Let $(\Omega, \mathcal{F})$ be a measurable space and $P$ be a random, $\mathcal{G}$-measurable finite measure on $(\Omega, \mathcal{F})$, with $\mathcal{G} \subseteq \mathcal{F}$.
Is the following proposition true? Is my proof correct?
Proposition. The function $f(\omega) = \int g dP(\omega)$ is $\mathcal{G}$-measurable for all bounded, $\mathcal{F}$-measurable functions $g$.

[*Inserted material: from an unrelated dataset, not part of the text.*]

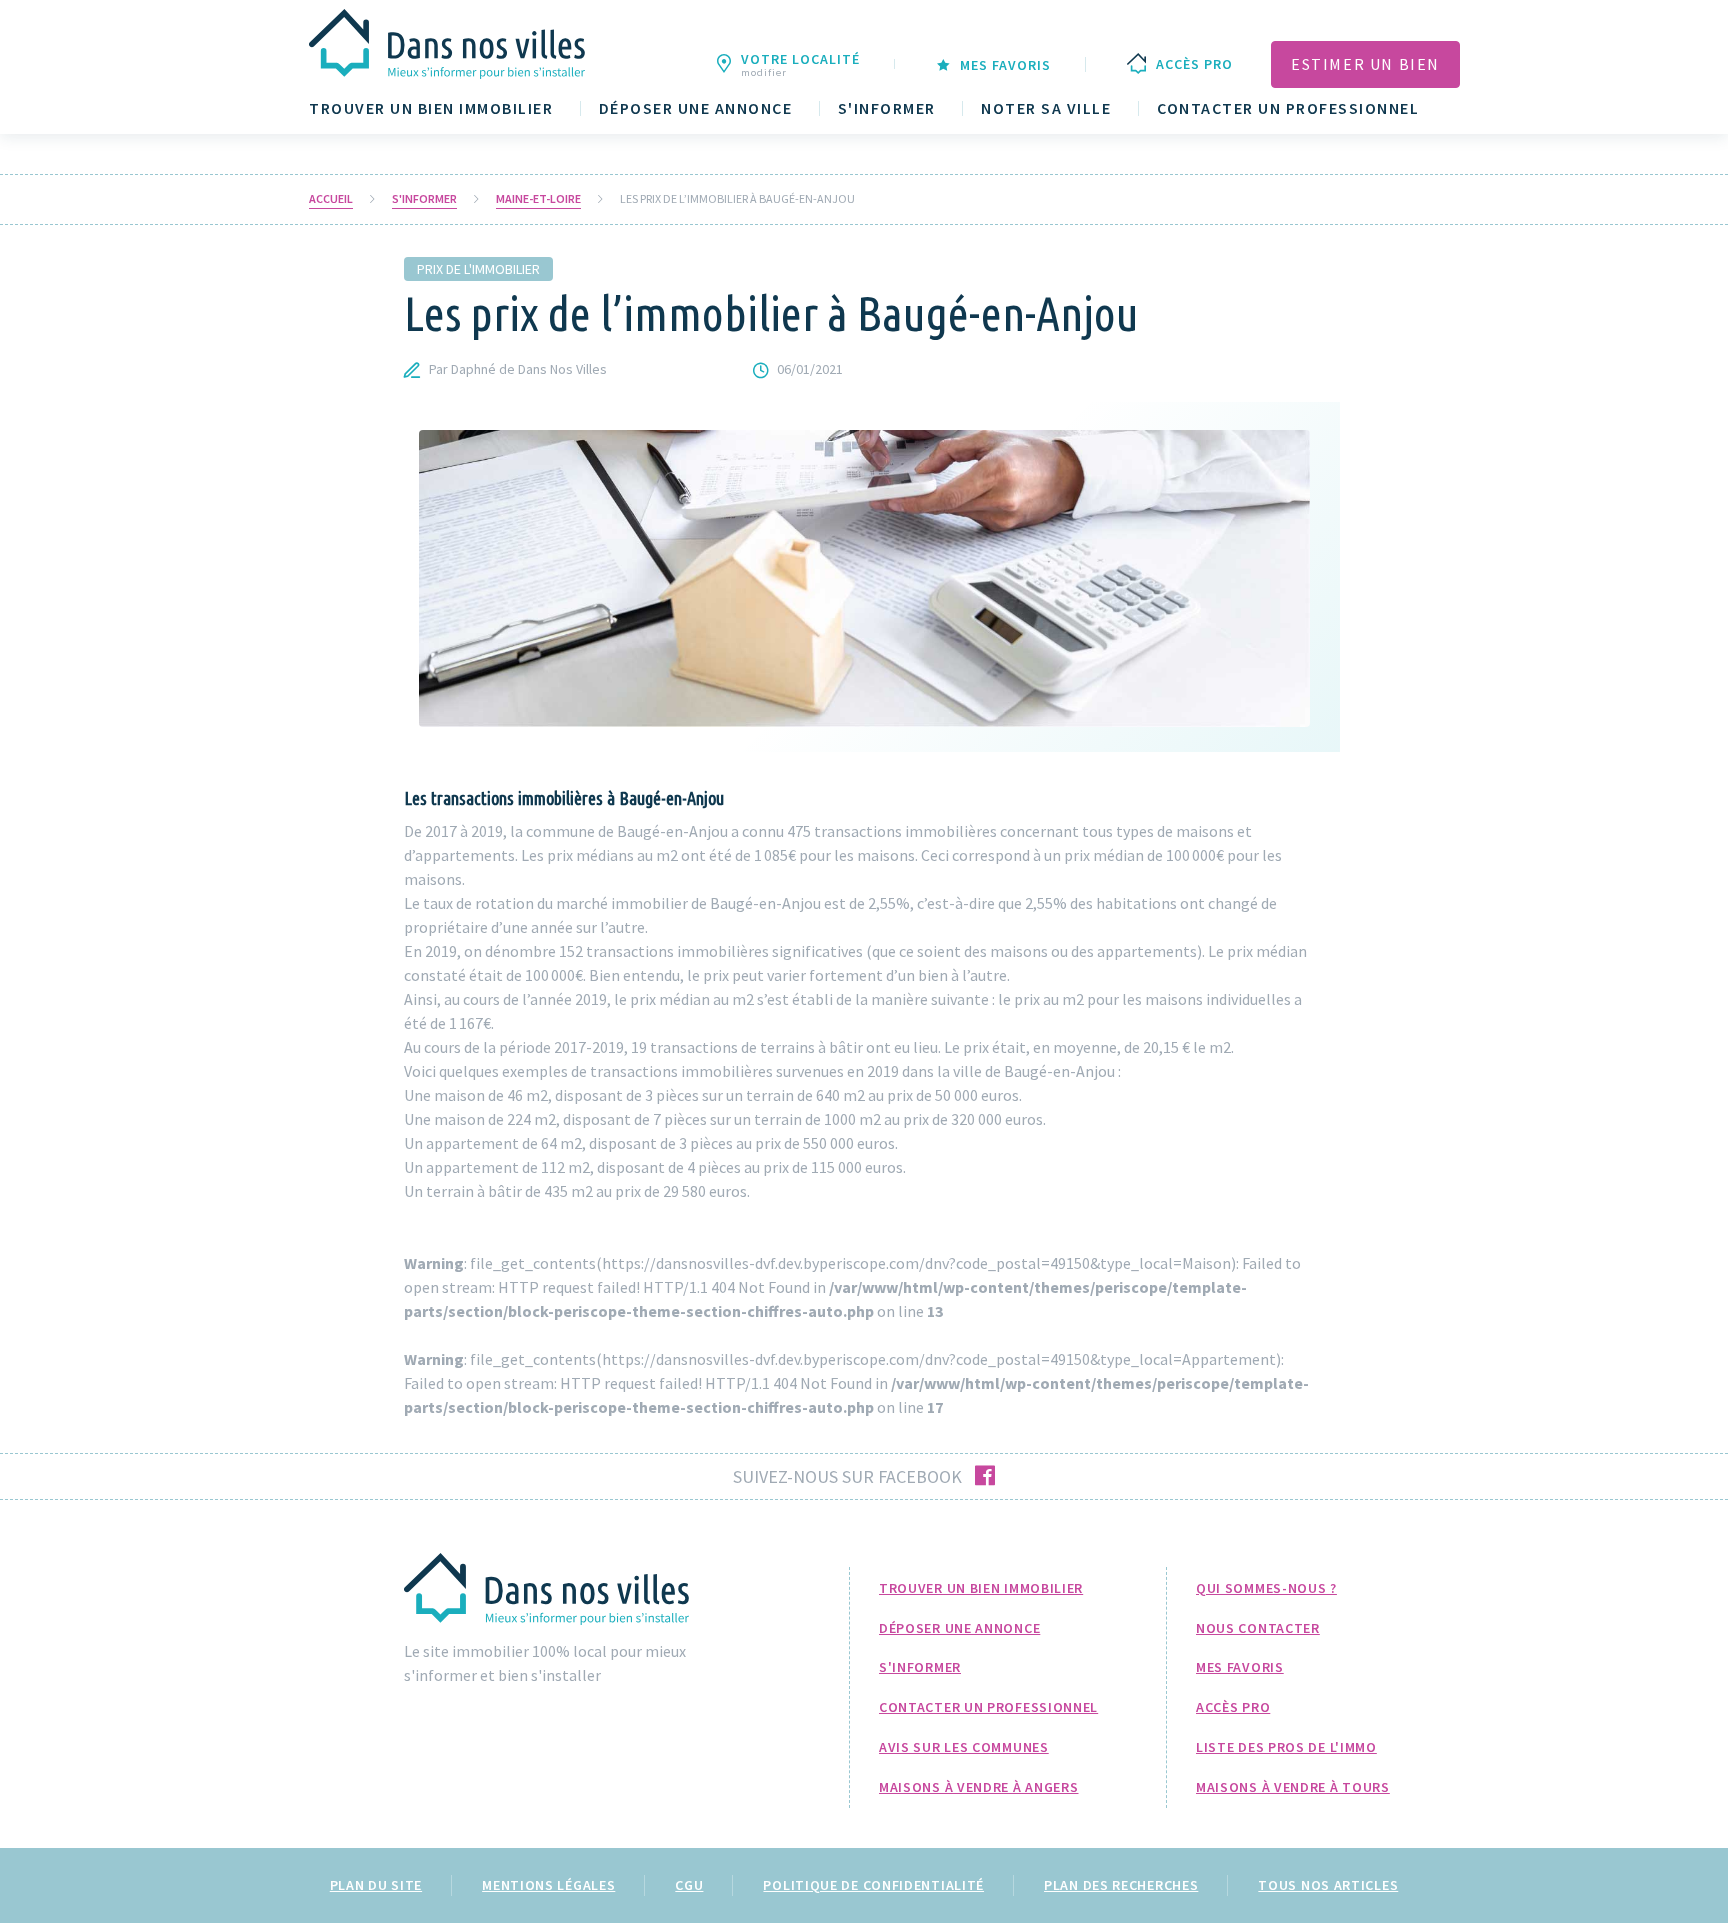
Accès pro (1233, 1707)
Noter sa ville (1046, 108)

Proof. The proposition holds if $g$ is the indicator function of $A \in \mathcal{F}$ simply because $P(A)(\omega)$ is $\mathcal{G}$-measurable in $\omega$ by definition. Since the bounded $\mathcal{G}$-measurable functions are closed under linear combinations and uniform limits, the entire proposition follows.
Is that sufficient? I'm somehow not fully confident about the last sentence of the proof. Should I add that the bounded convergence theorem is used for the limit step?
No, your argument is not complete. Given $g$ there exist simple functions $g_n,n=1,2,...$ such that $g_n \to g$ uniformly. $\int g_ndP(\omega)$ is measurable for each $n$. To show that $\int gdP(\omega)=\lim \int g_ndP(\omega)$ you will have to assume that the finite measures $dP(\omega)$ have a uniform bound, i.e. $sup_{\omega}P(\omega,\Omega))<\infty$. I hope this is what you meant when you said the random measure $P$ was finite.